Stanford University became, in effect, the research laboratory for the American military-industrial complex. The now forgotten Fred Terman built up the 800-strong Electronic Warfare Laboratory at Harvard during the war – and, when the war ended, returned to Stanford to do the same again. It was routine for theses there to be classified.
The first IPO (initial public offering) out of Silicon Valley was in 1956 for a company called Varian, which sold microwave tubes for military applications. The first contracts for Fairchild Semiconductor were to help build the bomber and missiles that could lead to nuclear Armageddon – as well as take America to the moon. Lockheed Martin arrived in the Valley in 1956 to build missiles and then spy satellites – and quickly became the largest employer in the valley. The Valley was said to be then full of Soviet spies, as it is undoubtedly a target for Russian and Chinese spies today.

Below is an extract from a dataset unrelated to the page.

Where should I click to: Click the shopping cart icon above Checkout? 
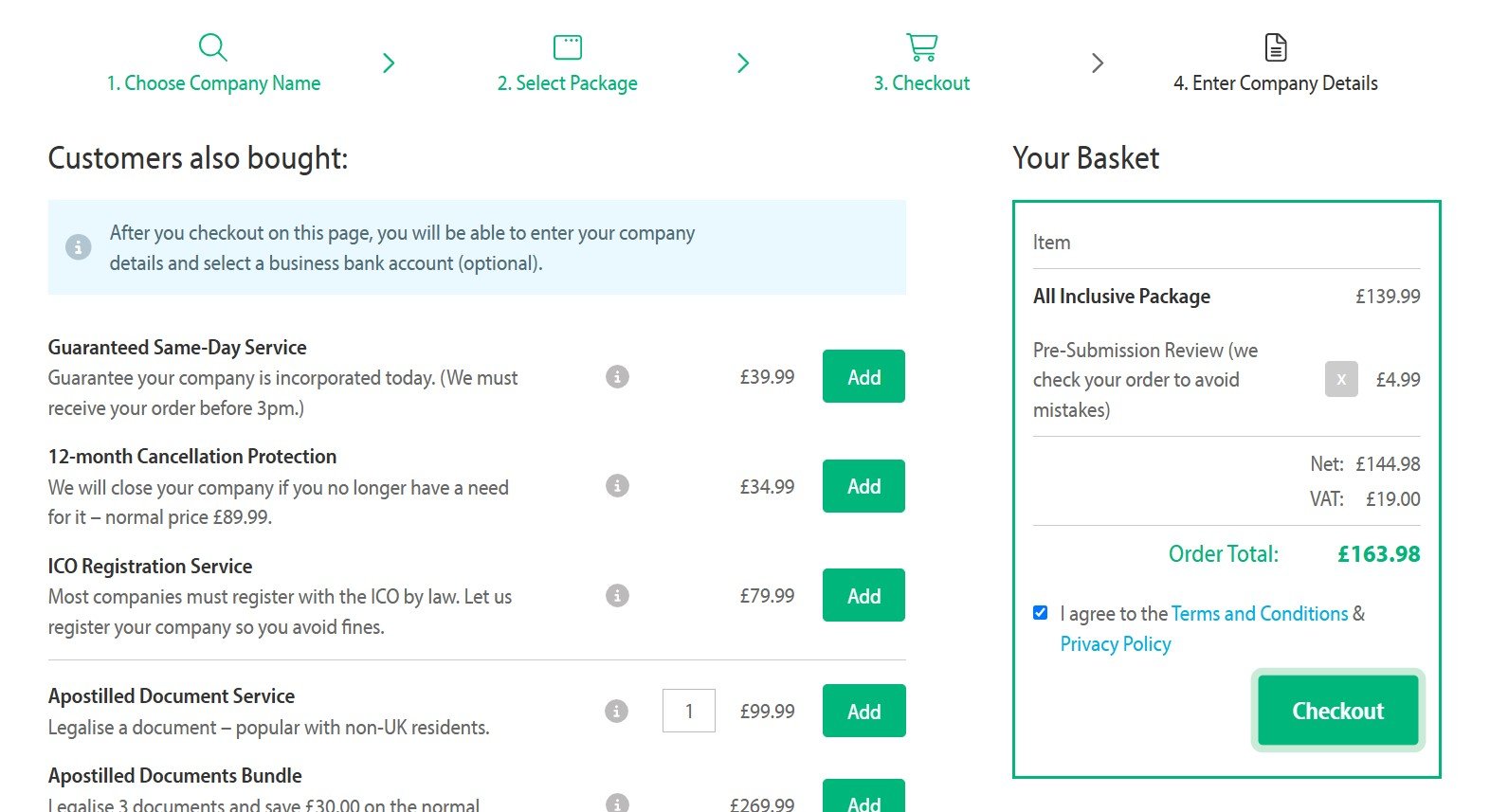pyautogui.click(x=922, y=47)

Then, in 1957, the Soviets launched Sputnik and the US military panicked. The result was the Advanced Research Projects Administration – DARPA – set up to close the technology gap.
The Internet grew out of the Arpanet, funded by the transfer of a million dollars from a ballistic missile defence programme, which was, in turn, funded by DARPA. Its main aim was not surveillance, but to ensure that the US stayed ahead of its Soviet enemies in science and technology. The researchers behind it hoped that academics would work more effectively together if their computers were connected. The military did have a ‘secure capability’ on the Arpanet – which well have been used to transfer classified data acquired through surveillance – but there was no system of surveillance. Yet.
However, Levine pushes this argument further than most commentators have been willing to do. “The internet was hard wired to be a surveillance tool from the start,” he wrote in Surveillance Valley. “No matter what we use the network for today – dating, directions, encrypted chat, email, or just reading the news – it always had a dual nature rooted in intelligence gathering and war.”
There were even those in the intelligence services who dreamed of a “a sort of early warning radar for human societies, a networked computer system that watched for social and political threats and intercepted them”. It is hard not to hear the echo of this idea in the work of companies like Google and Palantir.
The Central Intelligence Agency set up its own DARPA-like organisation in 1999 “to ensure that the CIA remains at the cutting edge of information technology advances and capabilities”. Now known as In-Q-Tel, this fund invested in Keyhole, a satellite imagery company. That was sold to Google in 2005, where it became Google Earth. In-Q-Tel also invested in Palantir and helped it secure contracts to work with the US government on cybersecurity.
And then there’s Siri. The little voice that emanates from iPhones across the globe was developed from a project backed by SRI International, a non-profit research organisation with funding from DARPA. The goal was to integrate artificial intelligence into a virtual assistant that could learn and evolve by itself. “[It] was an extremely ambitious project, beyond what could be done commercially,” said Adam Cheyer, a Siri co-founder.
A look at the Pentagon’s latest National Defence Strategy identifies eight commercial technologies that the US military wants in on in the future, including advanced computing, big data analytics, artificial intelligence, and robotics – and we can see this agenda in Project Maven, perhaps the Pentagon’s biggest high-tech project to date.
The Algorithmic Warfare Cross-Function Team – to give Project Maven its proper name – uses AI to automate the analysis of huge amounts of drone data. The goal is to improve on their work of identifying threats and tracking enemy movements, by detecting anomalies that the human eye may miss. With the help of Amazon and Microsoft, it is already operating in least five secret locations in the Middle East and Africa.
To build on the success of Maven, the Defense Department has launched a $10 billion tender for an enormous cloud storage centre to store all this data. They have given it the code name JEDI (Joint Enterprise Defense Infrastructure) – and this is a contract that all the Valley wants a cut of.
“We’ve been told again and again that we are in the grips of a liberating technology, a tool that decentralises power, topples entrenched bureaucracies, and brings more democracy and equality to the world,” writes Levine.
“But spend time looking at the nitty-gritty business details of the internet and the story gets darker and less optimistic. If the Internet is a truly a revolutionary break from the past, why are companies like Google in bed with the cops and the spies?”
We would do well to remember that technology tested on the streets of Basra sooner-or-later finds it way onto our high streets. War is at the core of the tech that’s integral to modern life and risks propelling it to a darker future.